Le mur dressé par les industriels

Tour à tour, les intervenants ont développé les stratégies de l’industrie agrochimique pour semer le doute dans l’esprit du grand public, en diffusant de fausses informations sur les pesticides, et en minimisant leurs effets sur la santé. Co-organisateur du colloque, le sénateur Daniel Salmon a mis en avant la « manière positive dont les citoyens perçoivent la diminution de leur utilisation, voire l’éventualité de s’en passer totalement. »

Ce mur est érigé grâce à un procédé quasiment universel dans le domaine : c’est la fabrique du doute.

Le Sénateur Daniel Salmon

Mais, selon lui, il faudra avant cela faire tomber « le mur dressé par les industriels qui fabriquent ces poisons. Ce mur est érigé grâce à un procédé quasiment universel dans le domaine : c’est la fabrique du doute. La même technique a été employée pour le tabac, pour le réchauffement climatique, pour certains médicaments, et bien entendu, pour l’amiante et les pesticides… Or le doute permet de retarder la prise de décision, la réglementation, voire l’interdiction. »

Pousser les réglementations dans le bon sens 

Dans son discours introductif, le président de la FNMF avait rappelé la volonté de la mutualité d’agir aux côtés des associations : « Il est fondamental que nous profitions de l’échelon qui est le nôtre pour pousser un certain nombre de réglementations dans le bon sens. Et faire en sorte que les lobbys industriels ne gagnent pas ce combat-là. »

Recul politique

A de nombreuses reprises au cours de cette journée, les participants sont revenus sur la déclaration, début février, du Premier ministre de « mettre en pause » Ecophyto, le plan national sur la réduction de l’utilisation de ces substances. Et également sur l’annonce qu’aucun pesticide ne pourra désormais être interdit en France avant que sa substance active ne le soit dans toute l’Europe. Pour s’opposer à cet important recul politique, 14 mutuelles dont La Mutuelle Familiale, la SMH, Mutami et la 525e Mutuelle ont adressé un communiqué à Gabriel Attal, dès le lendemain du colloque.
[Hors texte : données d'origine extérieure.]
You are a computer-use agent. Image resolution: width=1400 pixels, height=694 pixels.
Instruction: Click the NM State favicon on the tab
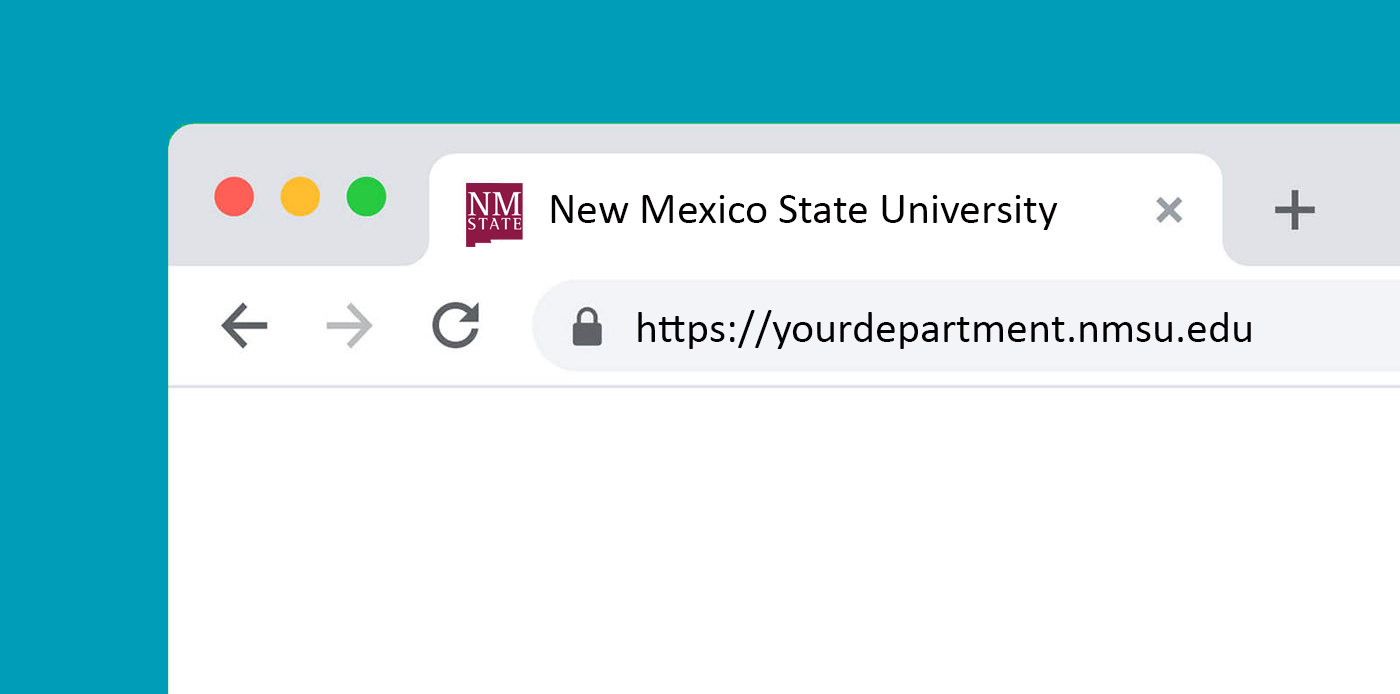click(x=494, y=214)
Un nouvel événement en avril à Bruxelles

« Face à l’augmentation inédite des maladies chroniques et de cancers, en partie dus aux pesticides, nous prenons la responsabilité d’interpeller les pouvoirs publics en formulant des demandes pour la prévention et la réparation des préjudices de tous, détaille cette communication. (…) Aujourd’hui, 23 millions de Français souffrent d’une ou plusieurs maladies chroniques. Nous devons stopper les expositions aux poisons identifiés tels les pesticides et l’amiante qui tuent. (…) Cela doit cesser. La responsabilité d’agir incombe en premier lieu à l’Etat. »

Après avoir été relayé dans plusieurs médias, dont une tribune parue dans Le Monde et signée par 40 responsables de mutuelles, ce premier événement commun dans la lutte contre les pesticides sera suivi d’un nouveau colloque au Parlement européen le 11 avril. Les mutuelles belges ont annoncé soutenir et participer à cette prochaine action de mobilisation.